How is the sustainability of chronic disease health programmes empirically measured in hospital and related healthcare services?a scoping review
AuthorFrancis, L; Dunt, D; Cadilhac, DA
Source TitleBMJ Open
PublisherBMJ PUBLISHING GROUP
AffiliationMelbourne School of Population and Global Health
Medicine and Radiology
Document TypeJournal Article
CitationsFrancis, L., Dunt, D. & Cadilhac, D. A. (2016). How is the sustainability of chronic disease health programmes empirically measured in hospital and related healthcare services?a scoping review.

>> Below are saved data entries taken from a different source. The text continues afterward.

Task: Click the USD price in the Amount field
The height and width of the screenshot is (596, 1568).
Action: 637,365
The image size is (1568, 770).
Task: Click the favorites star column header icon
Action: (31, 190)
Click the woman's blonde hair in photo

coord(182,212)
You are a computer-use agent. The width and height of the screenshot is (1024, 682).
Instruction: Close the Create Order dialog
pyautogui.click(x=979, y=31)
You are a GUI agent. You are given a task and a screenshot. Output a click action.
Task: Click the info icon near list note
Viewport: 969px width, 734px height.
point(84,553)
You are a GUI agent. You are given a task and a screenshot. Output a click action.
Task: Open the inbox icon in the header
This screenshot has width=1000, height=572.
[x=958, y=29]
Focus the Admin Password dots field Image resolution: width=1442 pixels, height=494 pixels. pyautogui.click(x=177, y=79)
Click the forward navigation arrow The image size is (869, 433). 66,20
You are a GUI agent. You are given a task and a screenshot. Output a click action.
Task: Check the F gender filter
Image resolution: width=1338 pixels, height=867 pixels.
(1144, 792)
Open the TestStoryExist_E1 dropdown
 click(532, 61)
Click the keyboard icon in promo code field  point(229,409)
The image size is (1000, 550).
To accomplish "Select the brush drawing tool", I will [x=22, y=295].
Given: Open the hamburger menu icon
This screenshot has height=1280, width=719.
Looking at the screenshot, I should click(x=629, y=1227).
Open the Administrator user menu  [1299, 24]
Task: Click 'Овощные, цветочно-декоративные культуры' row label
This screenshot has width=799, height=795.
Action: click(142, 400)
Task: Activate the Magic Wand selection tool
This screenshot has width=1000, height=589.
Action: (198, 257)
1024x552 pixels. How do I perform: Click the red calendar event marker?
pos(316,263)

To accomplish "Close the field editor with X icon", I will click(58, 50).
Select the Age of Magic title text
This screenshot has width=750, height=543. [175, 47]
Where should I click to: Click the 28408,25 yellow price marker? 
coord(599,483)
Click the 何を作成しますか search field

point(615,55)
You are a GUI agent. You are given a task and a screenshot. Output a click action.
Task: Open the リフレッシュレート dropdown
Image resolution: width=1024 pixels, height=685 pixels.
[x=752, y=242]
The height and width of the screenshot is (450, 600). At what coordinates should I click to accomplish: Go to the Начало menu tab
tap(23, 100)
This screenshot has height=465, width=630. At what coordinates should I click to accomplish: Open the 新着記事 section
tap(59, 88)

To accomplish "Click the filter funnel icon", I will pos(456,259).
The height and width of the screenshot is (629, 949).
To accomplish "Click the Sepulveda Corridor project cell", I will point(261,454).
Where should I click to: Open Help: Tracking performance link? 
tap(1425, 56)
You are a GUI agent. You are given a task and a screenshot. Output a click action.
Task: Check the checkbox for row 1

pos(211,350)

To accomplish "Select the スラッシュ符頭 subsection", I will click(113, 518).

BMJ OPEN, 6 (5), https://doi.org/10.1136/bmjopen-2015-010944.
Access StatusOpen Access
OBJECTIVES: Programmes to address chronic disease are a focus of governments worldwide. Despite growth in 'implementation science', there is a paucity of knowledge regarding the best means to measure sustainability. The aim of this review was to summarise current practice for measuring sustainability outcomes of chronic disease health programmes, providing guidance for programme planners and future directions for the academic field. SETTINGS: A scoping review of the literature spanning 1985-2015 was conducted using MEDLINE, CINAHL, PsychINFO and The Cochrane Library limited to English language and adults. Main search terms included chronic disease, acute care, sustainability, institutionalisation and health planning. A descriptive synthesis was required. Settings included primary care, hospitals, mental health centres and community health. PARTICIPANTS: Programmes included preventing or managing chronic conditions including diabetes, heart disease, depression, respiratory disease, cancer, obesity, dental hygiene and multiple chronic diseases. PRIMARY AND SECONDARY OUTCOME MEASURES: Outcome measures included clarifying a sustainability definition, types of methodologies used, timelines for assessment, criteria levels to determine outcomes and how methodology varies between intervention types. RESULTS: Among 153 abstracts retrieved, 87 were retained for full article review and 42 included in the qualitative synthesis. Five definitions for sustainability outcome were identified with 'maintenance of programme activities' most frequent. Achieving sustainability was dependent on inter-relationships between various organisational and social contexts supporting a broad scale approach to evaluation. An increasing trend in use of mixed methods designs over multiple time points to determine sustainability outcomes was found. CONCLUSIONS: Despite the importance and investment in chronic disease programmes, few studies are undertaken to measure sustainability. Methods to evaluate sustainability are diverse with some emerging patterns in measurement found. Use of mixed methods approaches over multiple time points may serve to better guide measurement of sustainability. Consensus on aspects of standardised measurement would promote the future possibility of meta-analytic syntheses.